> **ASSIGNMENT**
Start with the line containing "Image resolution: width=1440" and write out each line through the end of the listing, exactly as given.

(RECORDS SHOWN Opens)

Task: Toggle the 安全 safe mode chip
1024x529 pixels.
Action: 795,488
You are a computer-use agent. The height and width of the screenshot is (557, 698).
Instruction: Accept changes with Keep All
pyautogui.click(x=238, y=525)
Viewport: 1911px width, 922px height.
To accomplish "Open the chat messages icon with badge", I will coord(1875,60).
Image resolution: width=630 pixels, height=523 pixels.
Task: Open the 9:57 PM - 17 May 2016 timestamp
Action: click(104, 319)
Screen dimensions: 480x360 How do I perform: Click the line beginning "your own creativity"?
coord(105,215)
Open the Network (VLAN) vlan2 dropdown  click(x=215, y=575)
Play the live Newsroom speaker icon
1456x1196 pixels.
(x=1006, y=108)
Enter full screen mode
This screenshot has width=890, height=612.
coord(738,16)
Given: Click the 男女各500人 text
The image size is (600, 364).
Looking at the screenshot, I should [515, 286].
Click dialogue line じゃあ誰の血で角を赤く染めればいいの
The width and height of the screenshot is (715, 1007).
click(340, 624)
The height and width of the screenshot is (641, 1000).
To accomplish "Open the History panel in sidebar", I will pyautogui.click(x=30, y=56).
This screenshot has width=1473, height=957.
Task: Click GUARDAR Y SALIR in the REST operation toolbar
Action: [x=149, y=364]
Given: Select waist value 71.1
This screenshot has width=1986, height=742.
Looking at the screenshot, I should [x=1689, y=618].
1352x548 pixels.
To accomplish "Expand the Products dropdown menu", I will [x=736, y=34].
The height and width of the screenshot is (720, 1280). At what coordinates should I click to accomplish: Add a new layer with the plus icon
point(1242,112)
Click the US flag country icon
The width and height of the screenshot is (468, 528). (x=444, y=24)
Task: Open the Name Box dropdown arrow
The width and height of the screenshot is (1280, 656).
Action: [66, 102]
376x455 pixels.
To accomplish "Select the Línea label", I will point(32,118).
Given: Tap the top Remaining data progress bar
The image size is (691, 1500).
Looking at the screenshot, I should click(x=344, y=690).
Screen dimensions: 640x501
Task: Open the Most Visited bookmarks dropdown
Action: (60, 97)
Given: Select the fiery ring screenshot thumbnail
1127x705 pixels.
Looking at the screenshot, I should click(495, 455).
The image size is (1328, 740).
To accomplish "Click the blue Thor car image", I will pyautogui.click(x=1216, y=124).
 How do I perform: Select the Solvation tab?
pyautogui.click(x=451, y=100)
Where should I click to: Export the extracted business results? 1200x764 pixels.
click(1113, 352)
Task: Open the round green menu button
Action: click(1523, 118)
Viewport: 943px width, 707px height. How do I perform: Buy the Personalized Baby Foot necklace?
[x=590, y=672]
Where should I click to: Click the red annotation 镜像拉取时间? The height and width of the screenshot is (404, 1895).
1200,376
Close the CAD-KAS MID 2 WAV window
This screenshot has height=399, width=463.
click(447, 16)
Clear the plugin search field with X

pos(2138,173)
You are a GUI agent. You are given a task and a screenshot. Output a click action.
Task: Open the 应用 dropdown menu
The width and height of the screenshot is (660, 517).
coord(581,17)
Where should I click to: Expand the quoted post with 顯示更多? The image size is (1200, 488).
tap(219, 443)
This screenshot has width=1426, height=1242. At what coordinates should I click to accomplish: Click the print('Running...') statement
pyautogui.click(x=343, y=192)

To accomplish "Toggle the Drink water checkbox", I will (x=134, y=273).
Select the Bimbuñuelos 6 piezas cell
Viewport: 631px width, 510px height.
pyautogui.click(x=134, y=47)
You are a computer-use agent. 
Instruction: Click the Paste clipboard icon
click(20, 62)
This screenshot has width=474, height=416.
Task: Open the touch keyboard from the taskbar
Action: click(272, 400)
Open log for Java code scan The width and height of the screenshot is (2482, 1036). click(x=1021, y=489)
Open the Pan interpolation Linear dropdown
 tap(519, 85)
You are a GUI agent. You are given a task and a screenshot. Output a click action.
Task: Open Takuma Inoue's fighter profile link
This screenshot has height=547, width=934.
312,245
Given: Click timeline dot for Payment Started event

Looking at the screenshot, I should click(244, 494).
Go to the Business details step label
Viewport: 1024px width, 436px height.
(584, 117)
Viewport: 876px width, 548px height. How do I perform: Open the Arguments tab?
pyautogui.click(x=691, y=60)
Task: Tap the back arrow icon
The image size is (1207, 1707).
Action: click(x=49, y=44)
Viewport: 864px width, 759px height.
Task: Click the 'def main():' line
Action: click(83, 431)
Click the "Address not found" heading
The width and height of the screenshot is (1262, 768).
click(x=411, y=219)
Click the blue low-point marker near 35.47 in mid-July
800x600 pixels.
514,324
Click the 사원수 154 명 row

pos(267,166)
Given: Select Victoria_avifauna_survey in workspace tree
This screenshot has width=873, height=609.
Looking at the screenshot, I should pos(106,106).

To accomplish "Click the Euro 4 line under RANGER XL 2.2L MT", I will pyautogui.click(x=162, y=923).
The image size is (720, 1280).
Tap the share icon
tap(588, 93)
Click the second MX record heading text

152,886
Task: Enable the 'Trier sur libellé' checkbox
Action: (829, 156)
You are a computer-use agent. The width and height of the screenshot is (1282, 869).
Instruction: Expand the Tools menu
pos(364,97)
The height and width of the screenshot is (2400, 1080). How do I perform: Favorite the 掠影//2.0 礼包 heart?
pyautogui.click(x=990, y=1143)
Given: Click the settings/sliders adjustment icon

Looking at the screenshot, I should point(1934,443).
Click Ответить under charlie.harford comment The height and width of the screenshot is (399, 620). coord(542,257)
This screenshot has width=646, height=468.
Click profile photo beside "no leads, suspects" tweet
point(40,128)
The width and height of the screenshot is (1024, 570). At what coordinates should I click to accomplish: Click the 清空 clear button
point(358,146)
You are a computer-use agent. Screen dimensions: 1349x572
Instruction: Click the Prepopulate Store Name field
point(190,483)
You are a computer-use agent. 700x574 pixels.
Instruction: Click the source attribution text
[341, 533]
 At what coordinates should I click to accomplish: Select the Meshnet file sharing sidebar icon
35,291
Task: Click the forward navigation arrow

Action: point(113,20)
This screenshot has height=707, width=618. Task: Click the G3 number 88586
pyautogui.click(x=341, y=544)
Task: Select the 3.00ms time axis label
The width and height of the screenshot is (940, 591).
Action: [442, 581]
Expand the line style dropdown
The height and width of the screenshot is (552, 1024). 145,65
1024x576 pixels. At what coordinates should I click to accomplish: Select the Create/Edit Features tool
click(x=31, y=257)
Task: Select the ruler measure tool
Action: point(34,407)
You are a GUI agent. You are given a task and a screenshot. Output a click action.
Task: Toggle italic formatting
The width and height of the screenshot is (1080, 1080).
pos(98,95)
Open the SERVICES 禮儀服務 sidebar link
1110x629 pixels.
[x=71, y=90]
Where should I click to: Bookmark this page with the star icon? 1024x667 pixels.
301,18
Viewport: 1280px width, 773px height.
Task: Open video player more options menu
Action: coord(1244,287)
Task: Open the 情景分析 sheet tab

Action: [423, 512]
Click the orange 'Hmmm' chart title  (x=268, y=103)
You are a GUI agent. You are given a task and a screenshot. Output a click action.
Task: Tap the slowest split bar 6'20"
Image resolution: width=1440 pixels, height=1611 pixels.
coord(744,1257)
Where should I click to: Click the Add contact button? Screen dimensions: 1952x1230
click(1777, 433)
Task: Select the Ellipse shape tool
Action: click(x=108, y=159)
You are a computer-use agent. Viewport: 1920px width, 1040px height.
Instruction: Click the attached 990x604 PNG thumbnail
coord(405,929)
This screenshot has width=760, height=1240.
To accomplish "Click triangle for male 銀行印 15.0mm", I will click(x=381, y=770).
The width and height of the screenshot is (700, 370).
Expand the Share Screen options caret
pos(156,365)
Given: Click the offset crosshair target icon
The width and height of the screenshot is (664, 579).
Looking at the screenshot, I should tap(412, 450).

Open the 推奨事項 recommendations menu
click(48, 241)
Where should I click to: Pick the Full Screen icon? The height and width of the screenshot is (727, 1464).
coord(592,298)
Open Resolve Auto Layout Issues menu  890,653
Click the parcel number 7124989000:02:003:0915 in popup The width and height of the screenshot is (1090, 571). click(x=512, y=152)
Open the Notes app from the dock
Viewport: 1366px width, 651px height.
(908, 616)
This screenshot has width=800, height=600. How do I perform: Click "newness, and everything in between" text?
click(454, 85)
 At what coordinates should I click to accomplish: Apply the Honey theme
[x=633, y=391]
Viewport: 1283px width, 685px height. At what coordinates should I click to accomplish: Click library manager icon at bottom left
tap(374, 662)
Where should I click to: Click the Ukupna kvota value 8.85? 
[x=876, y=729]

(RECORDS SHOWN Closes)

> **SOLUTION TO THIS TASK**
Image resolution: width=1440 pixels, height=1611 pixels.
coord(744,1257)
Where should I click to: Click the Add contact button? Screen dimensions: 1952x1230
click(1777, 433)
Task: Select the Ellipse shape tool
Action: click(x=108, y=159)
You are a computer-use agent. Viewport: 1920px width, 1040px height.
Instruction: Click the attached 990x604 PNG thumbnail
coord(405,929)
This screenshot has width=760, height=1240.
To accomplish "Click triangle for male 銀行印 15.0mm", I will click(x=381, y=770).
The width and height of the screenshot is (700, 370).
Expand the Share Screen options caret
pos(156,365)
Given: Click the offset crosshair target icon
The width and height of the screenshot is (664, 579).
Looking at the screenshot, I should tap(412, 450).

Open the 推奨事項 recommendations menu
click(48, 241)
Where should I click to: Pick the Full Screen icon? The height and width of the screenshot is (727, 1464).
coord(592,298)
Open Resolve Auto Layout Issues menu  890,653
Click the parcel number 7124989000:02:003:0915 in popup The width and height of the screenshot is (1090, 571). click(x=512, y=152)
Open the Notes app from the dock
Viewport: 1366px width, 651px height.
(908, 616)
This screenshot has width=800, height=600. How do I perform: Click "newness, and everything in between" text?
click(454, 85)
 At what coordinates should I click to accomplish: Apply the Honey theme
[x=633, y=391]
Viewport: 1283px width, 685px height. At what coordinates should I click to accomplish: Click library manager icon at bottom left
tap(374, 662)
Where should I click to: Click the Ukupna kvota value 8.85? 
[x=876, y=729]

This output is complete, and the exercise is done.